Far as I’m concerned, it’s (past) time to look seriously at this whole administration as a racketeering enterprise, with the PNAC garbage serving as bait for the marks. This Halliburton move should be close to a smoking gun.
Cozumel @ 17
Someone want to e-mail this to the editor of Potomac PRAVDA?
prostratedragon @ 85
It is soma in every possible way, really. The sad part is that there IS as drug called soma in existance. But it’s a muscle relaxant, not a psych drug. I raised my eyebrow the day i found that out when i started working pharmacy. I’m not sure if any of my coworkers ever read Huxley’s Brave New World or 1984 like i have.
prostratedragon @ 85
And the saddest part is that many years from now, poetry will be written about all this and we won’t be seen as who we think we are.
It’s the stuff of tragedy.
petedownunder @
87
Yes, and thank you for posting it. The most recent version of the text of 28 USC 541 that I found was as of 2004.

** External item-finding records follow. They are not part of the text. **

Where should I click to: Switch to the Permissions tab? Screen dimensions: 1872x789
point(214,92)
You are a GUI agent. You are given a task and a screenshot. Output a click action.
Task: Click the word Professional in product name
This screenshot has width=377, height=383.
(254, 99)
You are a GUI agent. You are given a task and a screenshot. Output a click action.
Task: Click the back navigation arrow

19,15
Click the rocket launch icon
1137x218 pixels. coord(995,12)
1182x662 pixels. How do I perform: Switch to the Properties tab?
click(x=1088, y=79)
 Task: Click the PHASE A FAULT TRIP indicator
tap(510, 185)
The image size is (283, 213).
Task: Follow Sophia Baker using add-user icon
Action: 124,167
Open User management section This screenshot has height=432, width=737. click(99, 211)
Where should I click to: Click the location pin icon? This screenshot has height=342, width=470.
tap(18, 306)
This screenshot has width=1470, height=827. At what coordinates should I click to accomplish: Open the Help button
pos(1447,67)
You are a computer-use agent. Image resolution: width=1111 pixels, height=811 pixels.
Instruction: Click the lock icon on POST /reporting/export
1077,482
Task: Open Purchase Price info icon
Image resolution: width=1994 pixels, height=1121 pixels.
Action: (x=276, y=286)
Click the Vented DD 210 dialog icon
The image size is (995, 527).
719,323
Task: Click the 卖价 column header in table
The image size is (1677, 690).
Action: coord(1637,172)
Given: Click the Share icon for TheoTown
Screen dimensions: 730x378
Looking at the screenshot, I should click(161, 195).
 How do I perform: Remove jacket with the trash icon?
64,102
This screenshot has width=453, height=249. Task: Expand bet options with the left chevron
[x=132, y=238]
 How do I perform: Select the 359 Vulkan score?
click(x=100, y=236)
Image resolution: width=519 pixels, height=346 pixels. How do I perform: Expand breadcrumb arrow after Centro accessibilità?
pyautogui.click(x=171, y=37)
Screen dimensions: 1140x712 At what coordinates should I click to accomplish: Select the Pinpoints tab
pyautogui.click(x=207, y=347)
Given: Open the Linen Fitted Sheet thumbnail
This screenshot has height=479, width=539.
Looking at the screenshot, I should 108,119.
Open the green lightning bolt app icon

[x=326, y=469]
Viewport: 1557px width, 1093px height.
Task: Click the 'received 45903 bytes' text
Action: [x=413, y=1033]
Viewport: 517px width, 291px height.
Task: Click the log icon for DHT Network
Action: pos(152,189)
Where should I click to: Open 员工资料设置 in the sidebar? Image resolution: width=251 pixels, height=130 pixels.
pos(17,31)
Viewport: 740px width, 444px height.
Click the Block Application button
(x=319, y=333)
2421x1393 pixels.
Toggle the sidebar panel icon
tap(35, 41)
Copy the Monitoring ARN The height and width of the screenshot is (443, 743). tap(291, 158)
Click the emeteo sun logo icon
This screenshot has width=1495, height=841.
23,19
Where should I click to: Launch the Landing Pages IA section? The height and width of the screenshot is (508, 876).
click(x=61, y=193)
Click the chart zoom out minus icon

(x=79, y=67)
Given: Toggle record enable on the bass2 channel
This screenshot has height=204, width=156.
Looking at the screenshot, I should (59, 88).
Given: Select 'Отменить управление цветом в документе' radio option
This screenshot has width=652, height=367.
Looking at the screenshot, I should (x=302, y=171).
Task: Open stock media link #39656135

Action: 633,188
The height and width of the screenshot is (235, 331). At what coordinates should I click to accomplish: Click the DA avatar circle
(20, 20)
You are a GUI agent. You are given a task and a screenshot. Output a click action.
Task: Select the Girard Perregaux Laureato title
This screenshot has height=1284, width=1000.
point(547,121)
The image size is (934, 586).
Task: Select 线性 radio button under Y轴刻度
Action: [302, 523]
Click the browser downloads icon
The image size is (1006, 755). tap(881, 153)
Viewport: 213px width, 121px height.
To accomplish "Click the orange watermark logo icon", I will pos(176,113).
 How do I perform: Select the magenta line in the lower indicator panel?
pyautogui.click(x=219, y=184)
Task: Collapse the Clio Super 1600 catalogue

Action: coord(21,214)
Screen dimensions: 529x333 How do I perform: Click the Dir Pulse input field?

Of course the poets and poetry must die. I can think of several *groups* in Iraq who would prefer no artistic witness to their barbarism.
Look what Libby and the other mobsters have unleashed.
One of the things that is amazing as you read non-US sources and esp independent Iraqi news sources is how clearly you can see the censorship of reality.
There was quite a tale of Maliki taking a walk around Baghdad - actually leaving the Green Zone for a short time and yet only able to go to a few carefully selected locations with massive protection … and then spouting off about how the surge is just so great. And we had the desciptions in almost every western media outlet claiming that the US troops were welcomed in Sadr City … “welcomed” … yet non-US sources, we read that one of the first things those US troups did was to shoot a family leaving the mother sobbing in a hospital hallway that her whole family had been killed.
or see this from Chi Dyke’s blog:
http://www.correntewire.com/ho....._with_eyes
Rayne @ 83
So true. I already paid mine, so I forget. Sorry.